Enjoy the day with your dad sweet!

The bride will kick herself for this one day

DragonitesRule · 26/01/2017 10:03

This is just too awful-such a shame to lose a long standing friendship-her loss

ohfourfoxache · 26/01/2017 11:11

Bloody hell Shock

Not commented so far but the bride actually sounds like a complete bitch. You are best off out of it - yes, it may be her wedding, but she is enormously entitled and, for others, weddings and hen dos just aren't as important as to justify spending a fortune.

Starlight2345 · 26/01/2017 12:41

You have every right to feel angry.
I see this more and more these days.. I want a no child wedding, I want a wedding and want everyone to stay in allocated hotel..There seems to be very little thought about the guests because it is there day. I think so many people are forgetting what a wedding is about..It is a commitment to each other.
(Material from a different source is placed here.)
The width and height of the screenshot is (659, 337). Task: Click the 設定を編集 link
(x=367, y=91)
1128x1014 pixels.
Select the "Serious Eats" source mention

I would be furious if she responds that way to all those coming she will save quite a bit of money.

Oblomov17 · 26/01/2017 13:03

OMG this has really escalated. What a mess. This woman is a right bridezilla and totally unreasonable.
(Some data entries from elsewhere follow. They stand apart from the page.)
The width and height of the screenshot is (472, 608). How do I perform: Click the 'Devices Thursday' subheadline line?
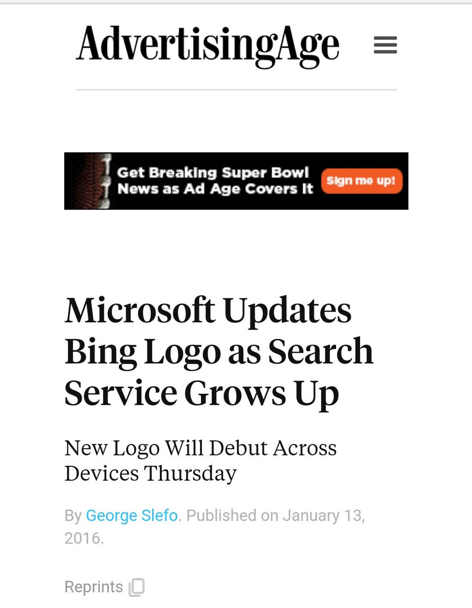(150, 473)
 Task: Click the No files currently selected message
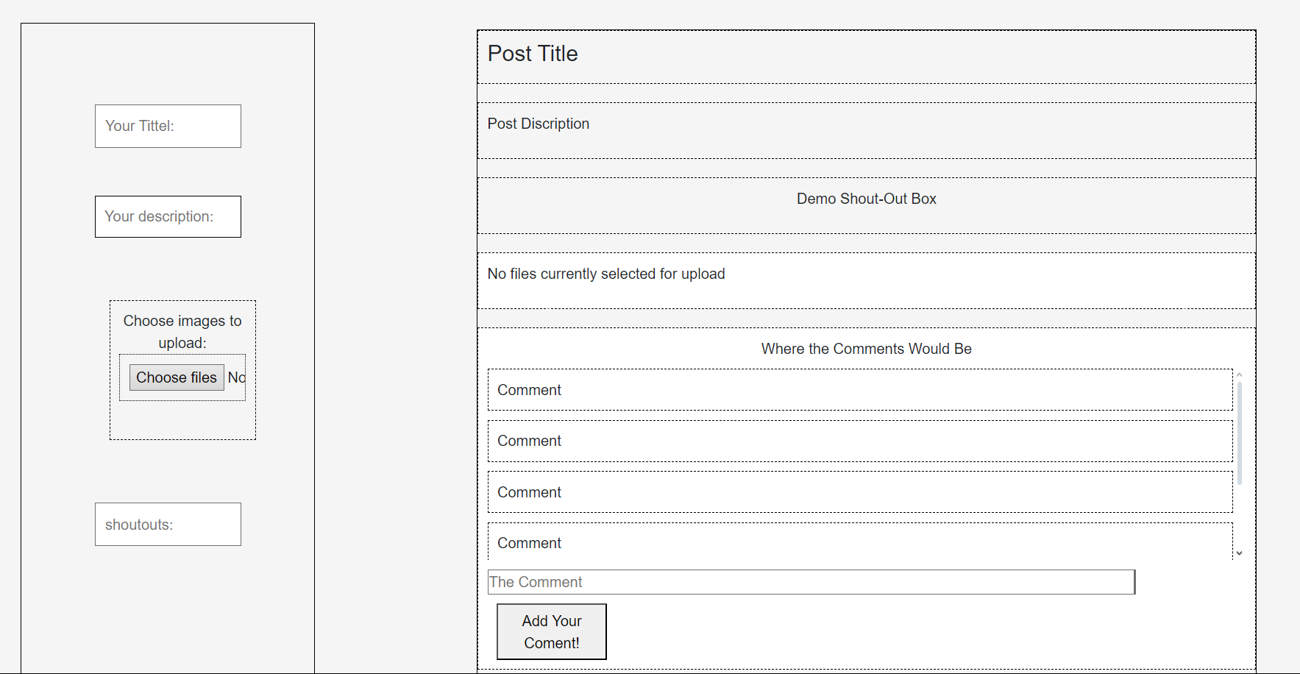[606, 274]
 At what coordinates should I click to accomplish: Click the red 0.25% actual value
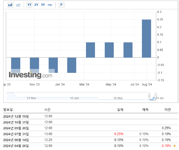click(x=119, y=134)
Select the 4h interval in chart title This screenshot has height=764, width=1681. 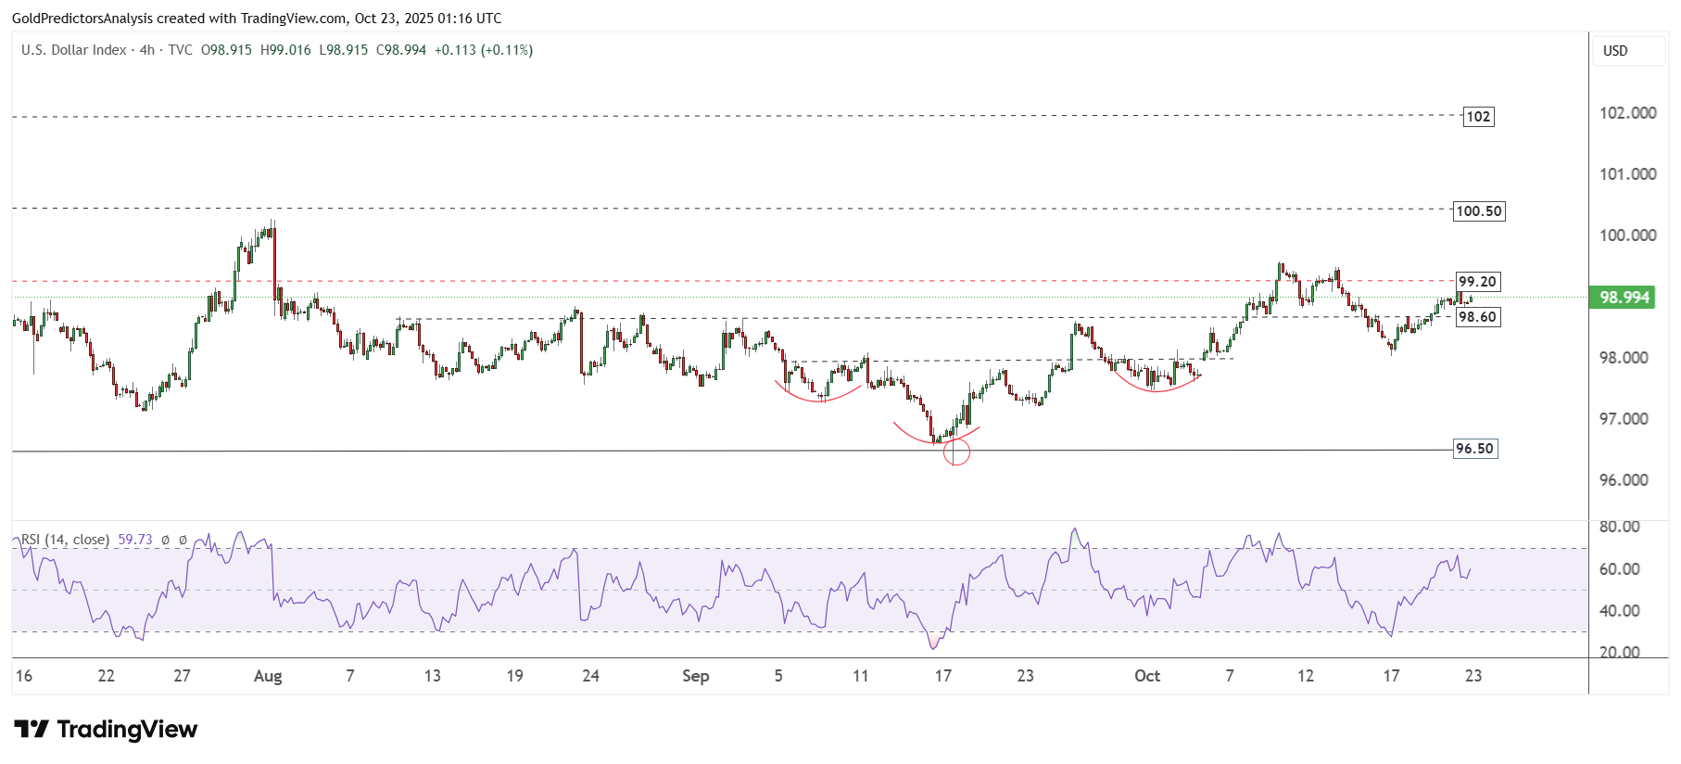pos(146,50)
Just stay out of it for a bit OP.

Oblomov17 · 26/01/2017 13:07

Why do people do this? I had my hen in Brighton, years ago. Fab place. For a hen, great, great restaurants, bars, nightclubs, everything. Loads of taxi's if need be.
I/We booked the restaurant and enquired as to the price of the Travel Lodge and then let everyone know and booked those that wanted it. I had such a giggle. So easy.

carefreeeee · 26/01/2017 13:43

The problem is that hen do's are a party that the guests have to pay for.

Most parties with any implication that you should go, the host pays for the food and entertainment.(weddings, birthdays etc). You contribute by paying for your own transport/accommodation, which you choose according to your budget (I camp at all the summer weddings I go to and share lifts, others stay in a hotel, up to them and no one cares). You take a present of a value that suits your budget, or not, as you see fit.

If you are invited for an impromptu activity weekend with friends (or a meal out) there's no pressure to go if you can't afford/don't fancy it.

People feel pressured to go to a hen do as it's their friend's special day, but then they end up paying vast amounts for activities they don't want to do, with people they don't know/like, which they never would normally have agreed to, so end up feeling resentful.

I think if you want people to go on your hen do, if it's anything more than a meal/few drinks, you should pay all or most of the cost yourself. The exception being if you know that the entire group already know each other and would have chosen to do that specific activity anyway.

The absolute least you can do is tell them the full cost at the time you send an invite, and ask for a deposit to be sent with the RSVP - that way no-one has any nasty shocks, if people drop out you can use their deposit to prevent everyone else paying more.

And if you have a bridesmaid that doesn't know the other invitees, it's asking for trouble to let them organise a big surprise as they won't know which others are likely to drop out/hate spa days/are pregnant/etc

HappyFlappy · 26/01/2017 13:52

Thank you, Granny.

As you say - now it is inline, it is true and there is nothing anyone can do about it.